BALB/c mice were sensitized to ovalbumin (OVA) and then challenged with 1% OVA aerosol or filtered air six times over a 2-week period. Mice were injected daily with FTI-277 (20 mg/kg/day, i.p.) before each OVA aerosol exposure. To assess for inflammation and drug effect, we quantified total and differential inflammatory cell counts and chemokines/cytokines in BALF, assessed histopathology and Inflammation Grade by H&E staining, and measured total- and phosphorylated STAT6 in whole lung homogenate by Western blot.

(A) In OVA-exposed mice, treatment with FTI-277 did not significantly increase BALF total live cell count (p=NS by 1-way ANOVA). However, measured as BALF total inflammatory cells/per 10 hpf, FTI-277 treatment of OVA-exposed mice increased inflammatory cell influx by 1.72-fold with (*p<0.05, by 1-way ANOVA). Treatment with FTI-277 had no detectible pro-inflammatory effects in any of the FA control groups.

(B) Treatment with FTI-277 increased BALF absolute eosinophil count by 2.58-fold, (OVA+PBS vs. OVA+FTI, *p<0.01 by 1-way ANOVA).

(C) H&E stained lung sections indicate that treatment with FTI-277 augmented peribronchial and perivascular inflammation in the OVA-exposed mice.

(D) Semi-quantification of the H&E sections corresponded to a 1.40-fold increase in the Inflammation Grade (*p<0.001, by 1-way ANOVA). There were no statistically significant effects of FTI-277 on Inflammation Grade in the FA-exposed control groups.

(E) In OVA-exposed mice, there was a significant increase in STAT6 phosphorylation as compared to FA controls. Treatment with FTI-277 further increased OVA-induced STAT6 phosphorylation by 1.55-fold, but this was not statistically significant (OVA+PBS vs. OVA+FTI, p=0.05, by 1-way ANOVA).
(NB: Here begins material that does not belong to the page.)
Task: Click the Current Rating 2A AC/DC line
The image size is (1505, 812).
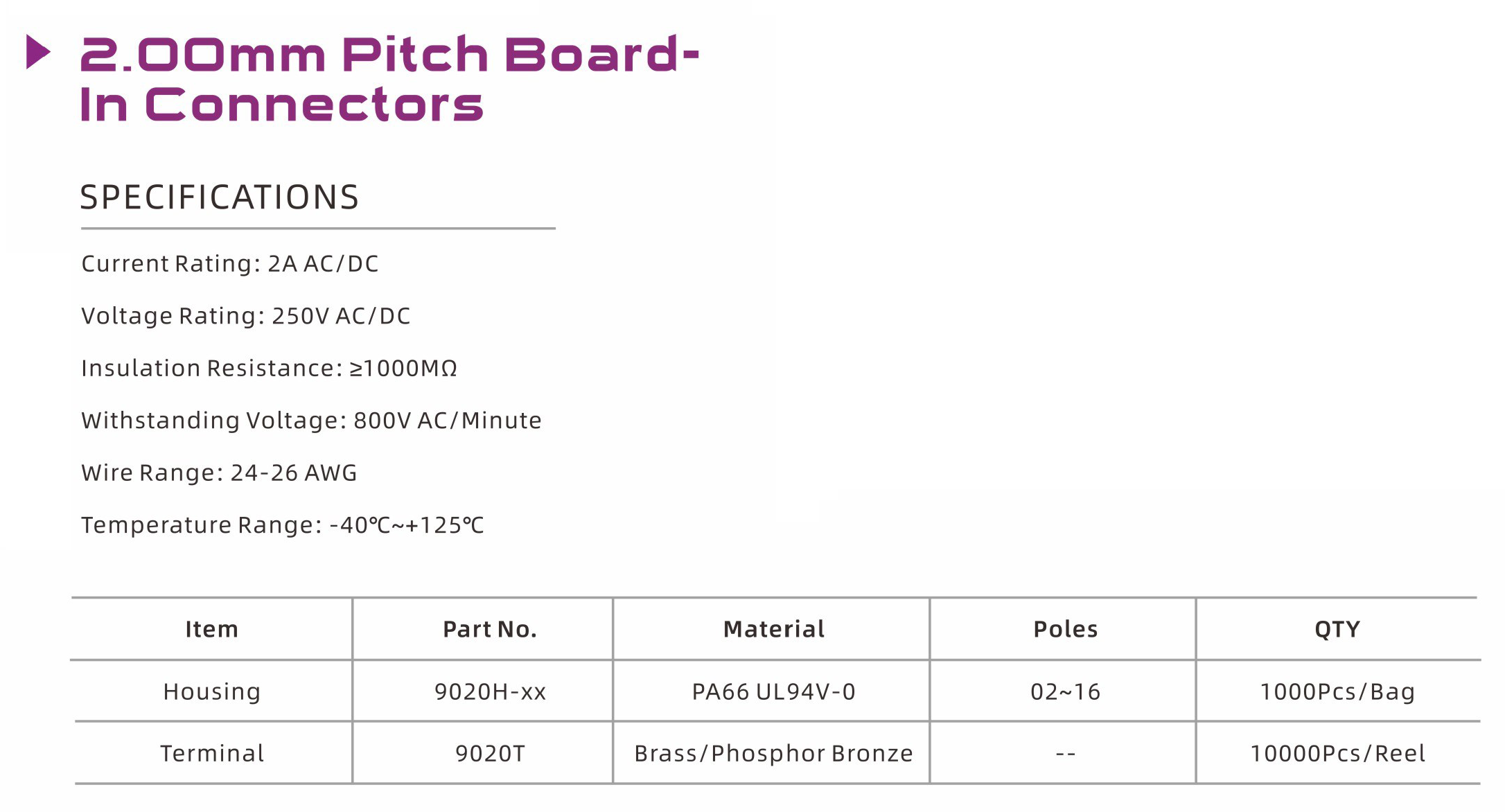Action: (x=230, y=264)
(F) Cytokines IL4 and IL13 induce phosphorylation of the transcription factor STAT6 which then activates the transcription of eotaxin. To assess this, we measured peptide levels of secreted IL4, IL13, and eotaxin in BALF. There were no statistically significant differences in BALF eotaxin levels (p=NS, by 1-way ANOVA) with FTI-277 treatment in either FA or OVA groups. The cytokine IL-4 was significantly induced in BALF upon OVA exposure (OVA+FTI vs. FA+FTI, p=0.0371 by 1-way ANOVA), however, there were no statistically significant differences in BALF IL-4 levels with FTI-277 treatment in either FA or OVA groups (p=NS, by 1-way ANOVA). There were no statistically significant differences in BALF IL-13 levels with FTI-277 treatment in either FA or OVA groups (p=NS, by 1-way ANOVA).